O conselho de Fernando Santos a João Félix

Seleção 10:45
Por Redação

Em conversa com A BOLA, Fernando Santo revela o que disse a João Félix quando o jovem avançado chegou à Seleção Nacional. O selecionador entende que é decisivo libertar a cabeça dos jovens jogadores que são afetados pelo ruído de transferências e de muitos milhões.

 

«Quando o João Félix chegou à Seleção falei com ele. Tenho sempre essa preocupação de falar com os novos jogadores, quando chegam pela primeira vez. Eu, pessoalmente, não os conheço bem e eles não me conhecem a mim. Por isso falo sempre com os novos, até para lhes retirar o peso de uma responsabilidade que pode ser nociva. Por vezes, como também é o caso de João Félix, há um ruído muito grande sobre hipóteses de transferências, muitos milhões, e isso, por vezes, traz uma responsabilidade acrescida a um jovem jogador que pensa que pode ser decisivo para o seu futuro jogar muito bem na Seleção, fazer grandes exibições.»

 

«O João tem 19 anos e eu sei como é. Não se esqueçam que eu trouxe o Guedes, pela primeira vez, à Seleção, quando ele tinha 18 anos, era mais novo do que o João. Sei o que eles pensam, quando chegam à Seleção Nacional e já se fala de muitos milhões, têm medo de que as coisas corram mal e que isso tenha influência no futuro. O que eu lhes digo é que devem tirar esse peso da consciência: ‘A tua vida vai ser o que tiver de ser e melhor será se estiveres mentalmente bem. Por isso, liberta-te dessa pressão’ - é o meu conselho.

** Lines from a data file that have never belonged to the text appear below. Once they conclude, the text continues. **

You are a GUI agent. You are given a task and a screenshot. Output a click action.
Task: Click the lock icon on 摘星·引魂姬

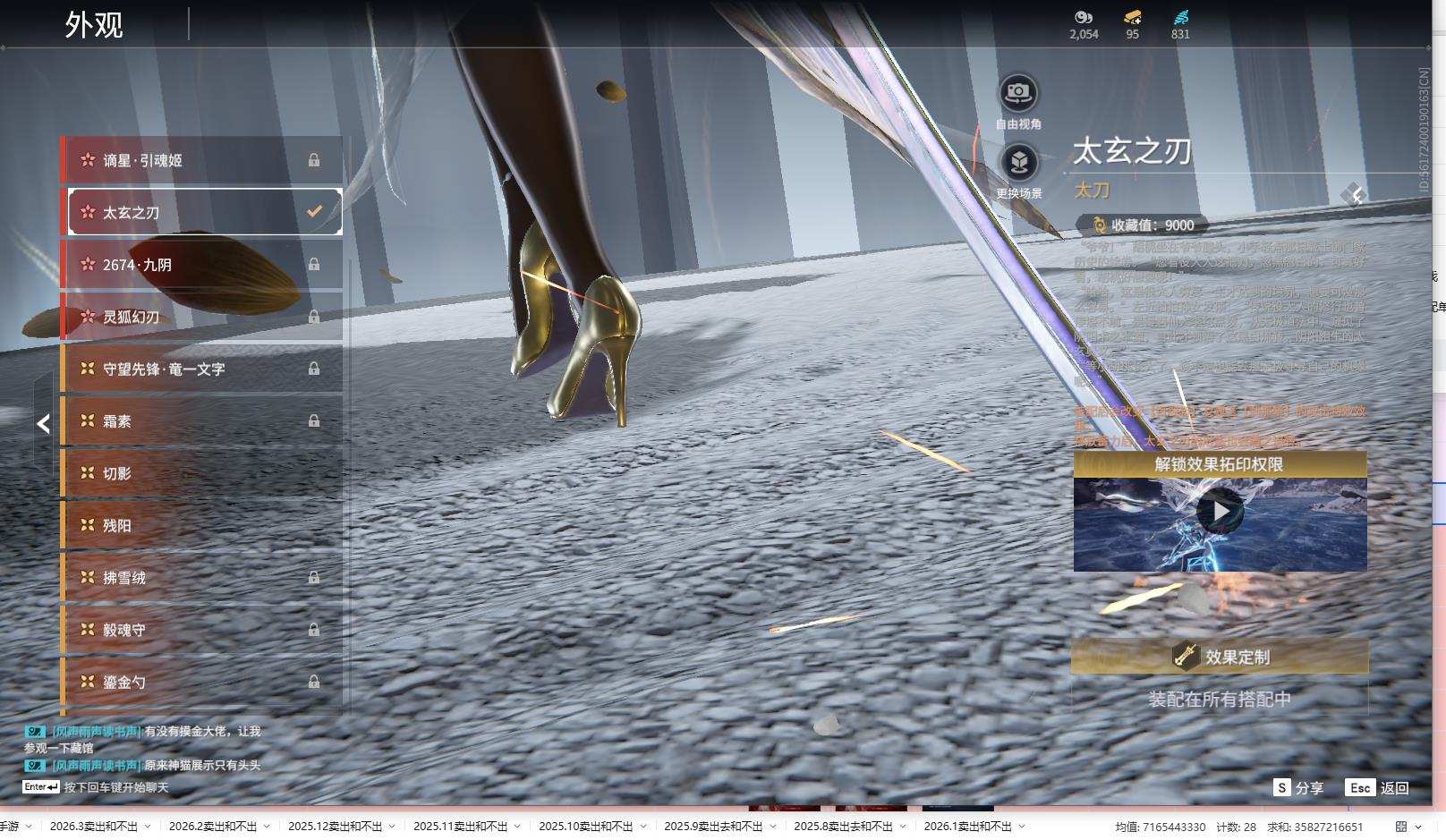click(314, 160)
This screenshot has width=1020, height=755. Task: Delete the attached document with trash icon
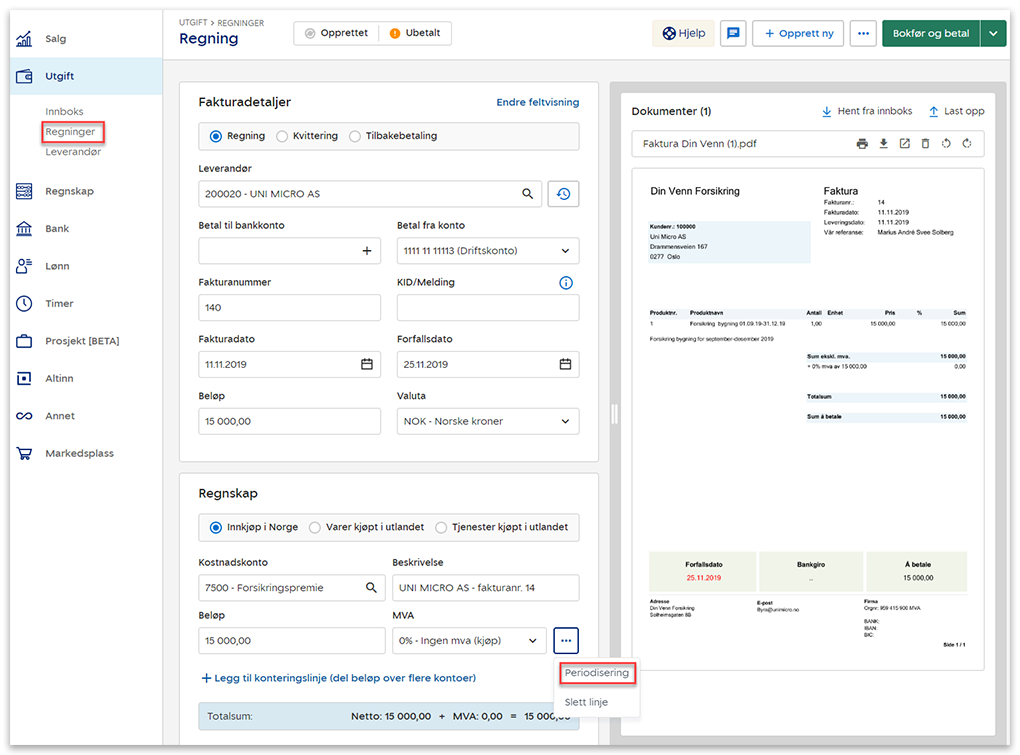(x=925, y=144)
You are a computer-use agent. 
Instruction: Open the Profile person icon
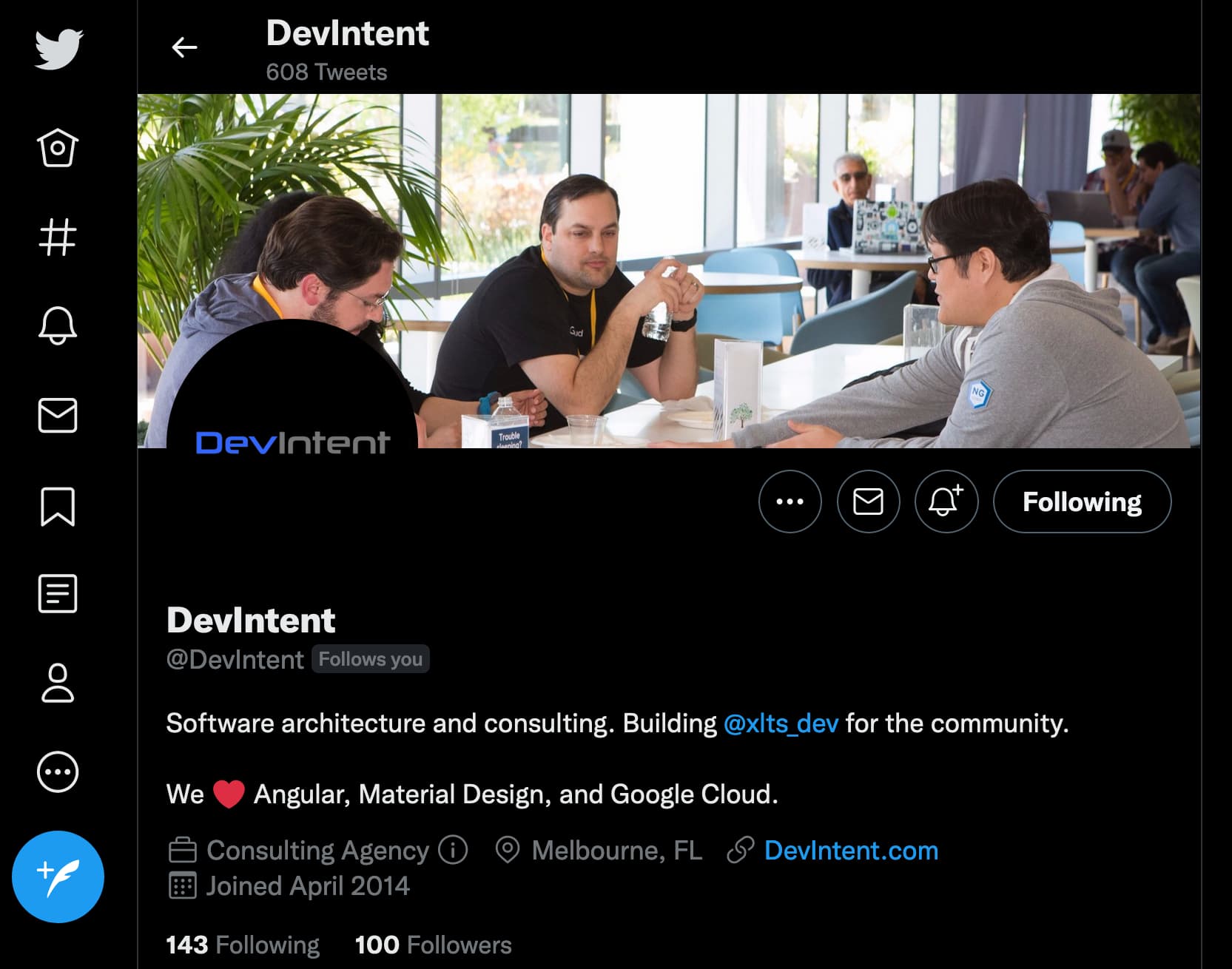pyautogui.click(x=58, y=682)
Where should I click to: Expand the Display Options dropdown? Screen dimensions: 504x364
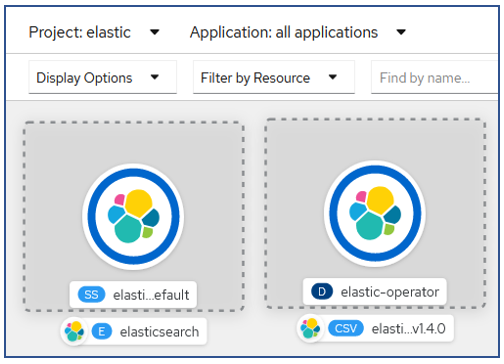(x=102, y=77)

Eu sei que se o jogador não se conseguir libertar dessa obsessão, as coisas vão correr mal no jogo.»

 

«A escolha do João Félix para titular no jogo com a Suíça teve essencialmente a ver com a minha ideia de que iríamos ter muito mais tempo de jogo ofensivo organizado. Se assim tivesse sido, o resultado teria sido outro, porque o João conseguia melhor articulação ofensiva. Mas não foi assim e se eu soubesse, antecipadamente, o que iria acontecer, teria, muito provavelmente, feito outra escolha, até porque para o jogo de ataque rápido, além do Guedes, tenho jogadores que são muito fortes nessas características, como é o caso do Rafa e do Jota. Tal como em jogos em que vamos estar quase sempre a atacar preciso de um ponta de lança fixo, como o André ou o Dyego. Tenho, felizmente, muitas opções. Num clube, há doze ou treze jogadores essenciais. Numa seleção, porque são escolhidos entre todos os melhores, temos vinte opções, todas elas da mais alta qualidade.»

 

«Perguntam-me o que penso sobre uma eventual saída do João Félix para outro clube, no estrangeiro. A minha opinião é mais generalizada. Acho que muitos jogadores jovens ganhariam em não ter tanta pressa de sair, mas eu não critico os que optam de forma diferente. Nem os jogadores nem os clubes que os deixam sair, com enormes proveitos financeiros. É muito difícil julgar. Na minha perspetiva, o João beneficiaria muito em ficar. Joga numa equipa grande, terá oportunidade de jogar na Champions e nesta fase de crescimento seria melhor que ficasse. Temos exemplos que justificam também esta opinião. O João Mário, o Renato Sanches, o André Silva. Também há que ter muito cuidado com a escolha dos clubes, em função dos seus campeonatos. Itália tem um futebol muito tático e é muito difícil para os mais criativos. A Inglaterra tem uma enorme intensidade e obriga a uma disponibilidade permanente e em todos os jogos. Enfim, há que avaliar bem.»